- _Task statement_: Copy exactly and only the lines running from the one that contains "This screenshot has height=440, width=736." to the final line of the data below, without the pictures.
Top of Data provided
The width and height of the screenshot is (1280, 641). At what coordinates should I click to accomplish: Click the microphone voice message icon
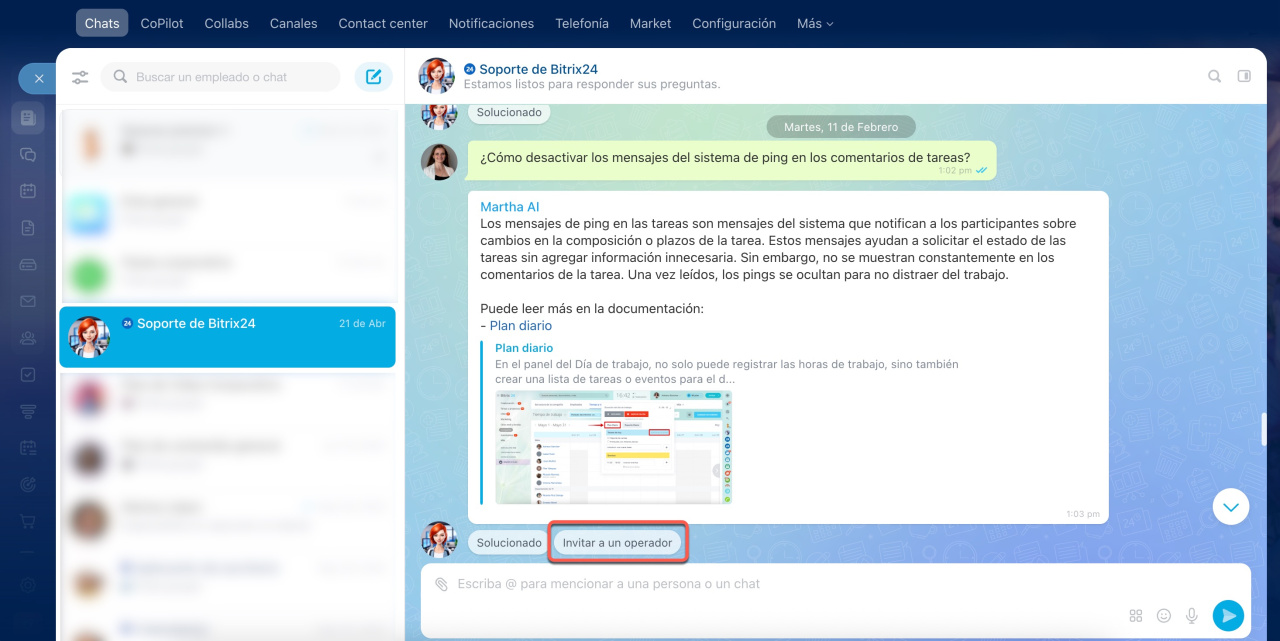coord(1191,616)
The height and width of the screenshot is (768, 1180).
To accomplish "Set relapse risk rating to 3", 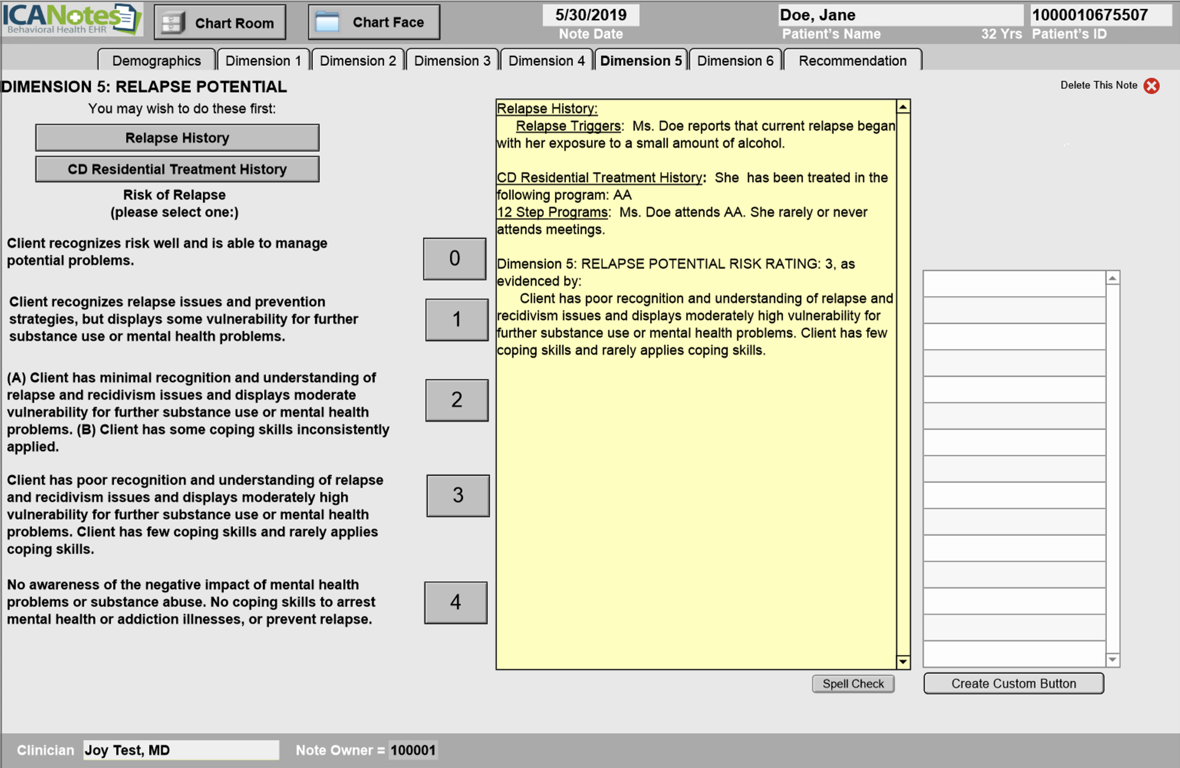I will click(x=458, y=495).
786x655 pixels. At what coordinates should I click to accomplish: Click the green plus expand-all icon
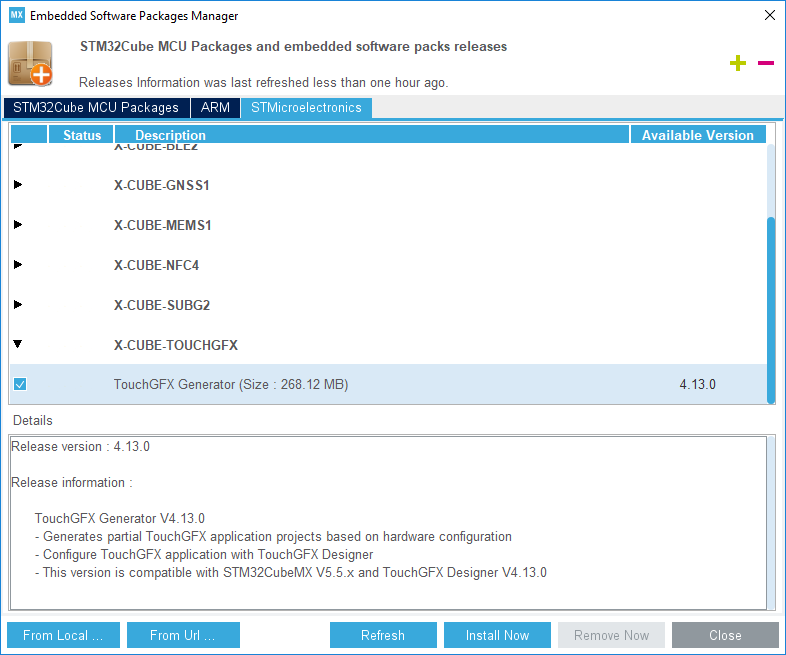coord(737,63)
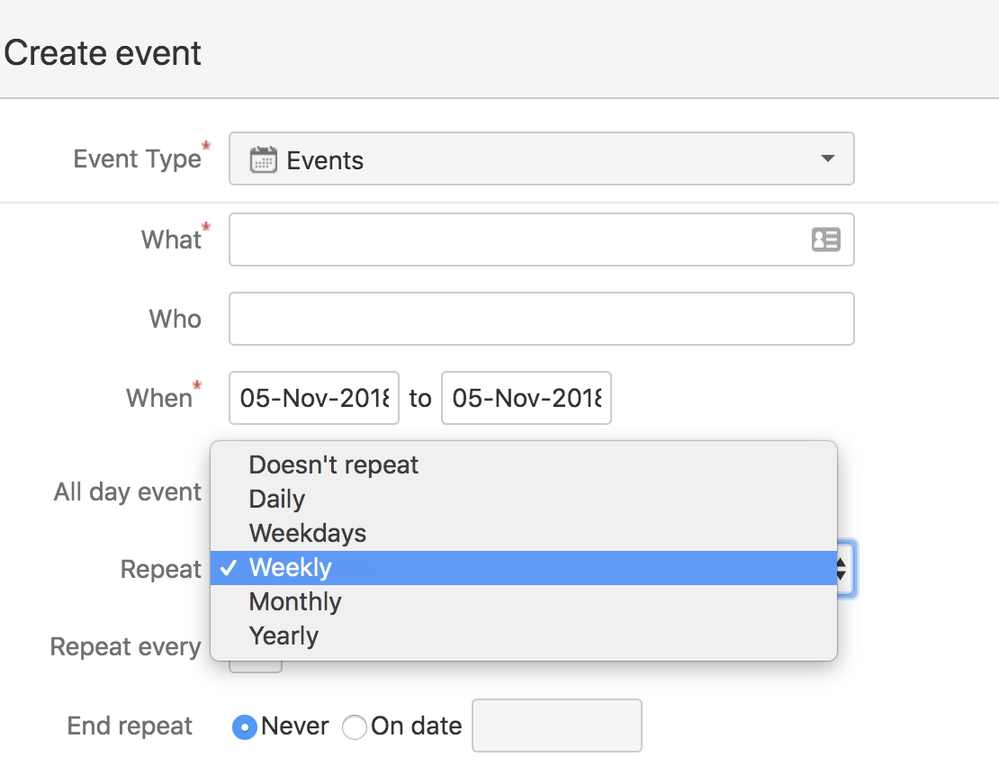Select the Never radio button
999x758 pixels.
pos(243,727)
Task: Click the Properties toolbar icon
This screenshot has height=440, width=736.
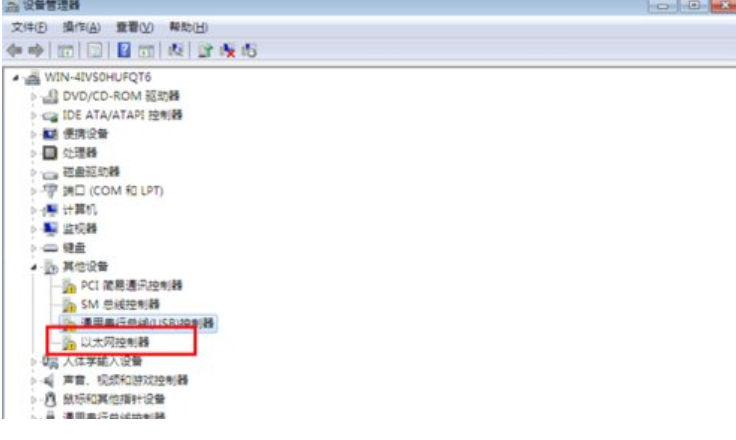Action: click(x=95, y=50)
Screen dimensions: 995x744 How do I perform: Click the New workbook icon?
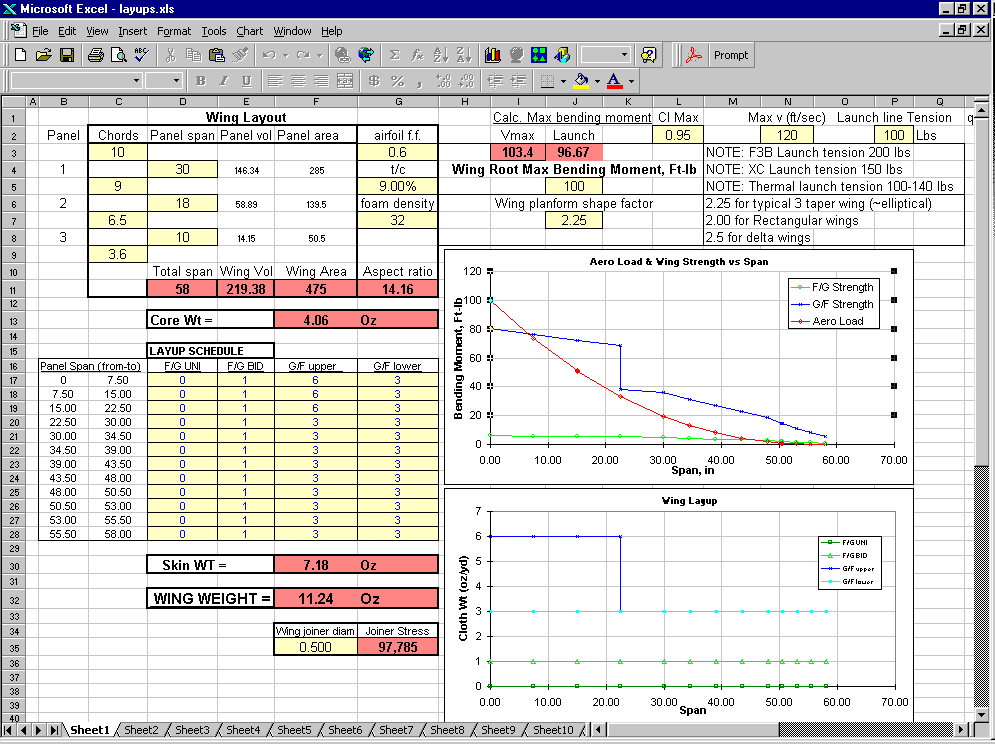click(20, 56)
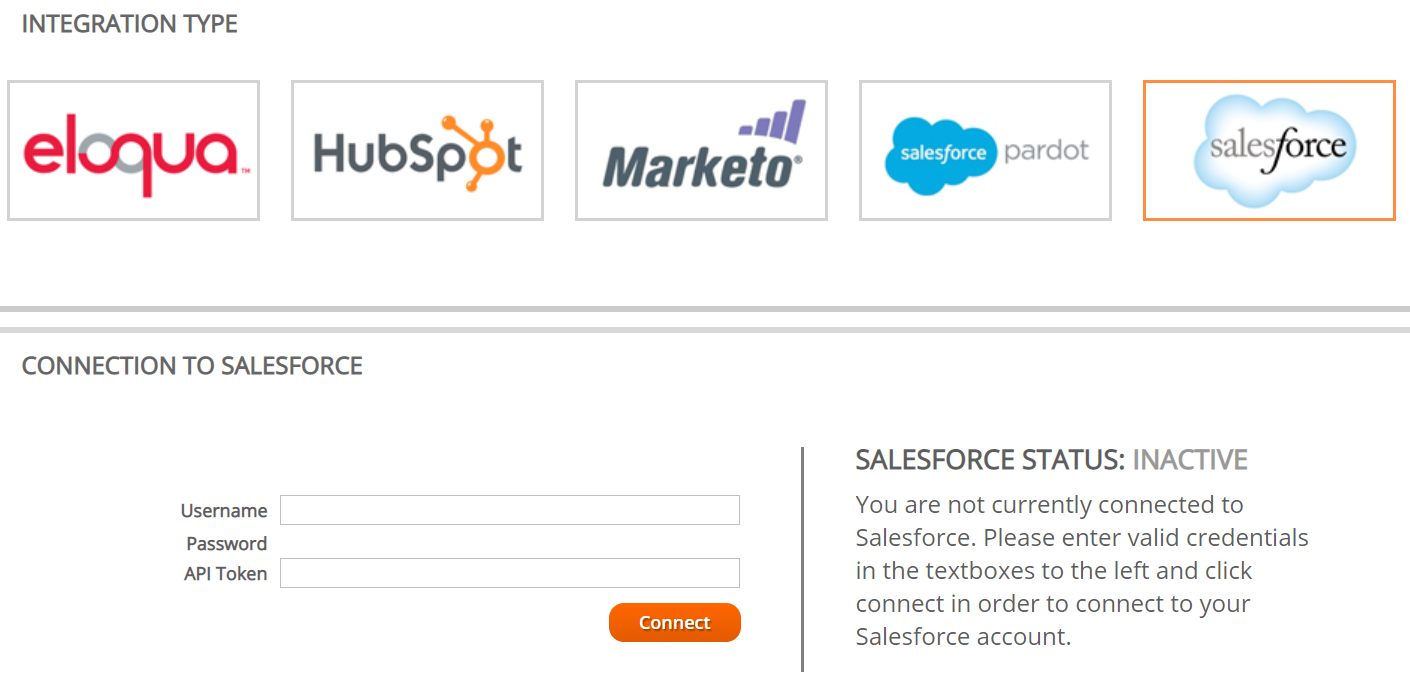Viewport: 1410px width, 686px height.
Task: Click the orange Connect button
Action: coord(675,622)
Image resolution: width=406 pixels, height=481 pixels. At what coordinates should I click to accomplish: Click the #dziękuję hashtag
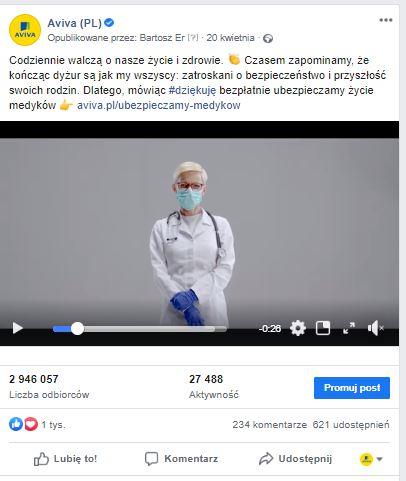(192, 90)
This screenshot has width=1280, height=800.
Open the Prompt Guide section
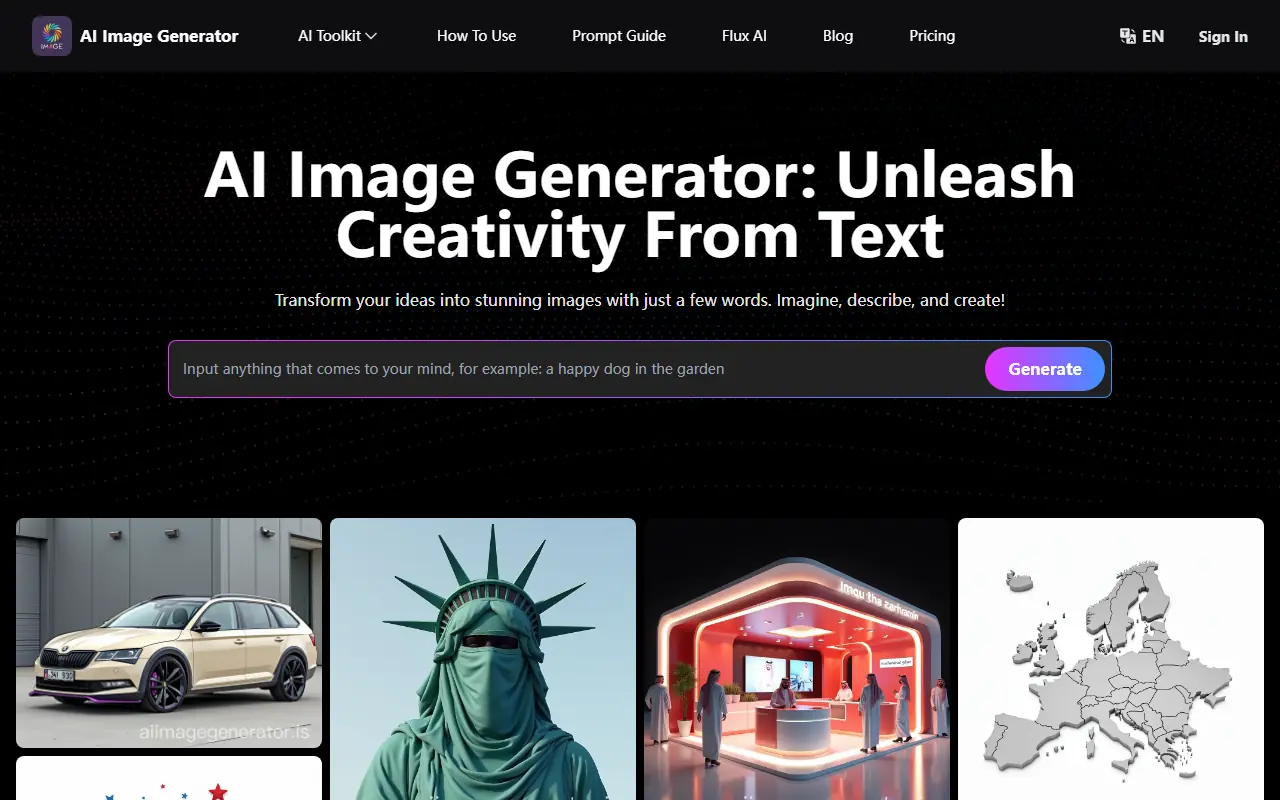point(618,35)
Bottom of Data provided
- _Solution to this exercise_:
This screenshot has height=440, width=736.
Action: click(x=95, y=50)
Screen dimensions: 995x744 How do I perform: Click the New workbook icon?
click(20, 56)
Viewport: 1410px width, 686px height.
Task: Click the orange Connect button
Action: coord(675,622)
Image resolution: width=406 pixels, height=481 pixels. At what coordinates should I click to accomplish: Click the #dziękuję hashtag
(192, 90)
This screenshot has width=1280, height=800.
Open the Prompt Guide section
point(618,35)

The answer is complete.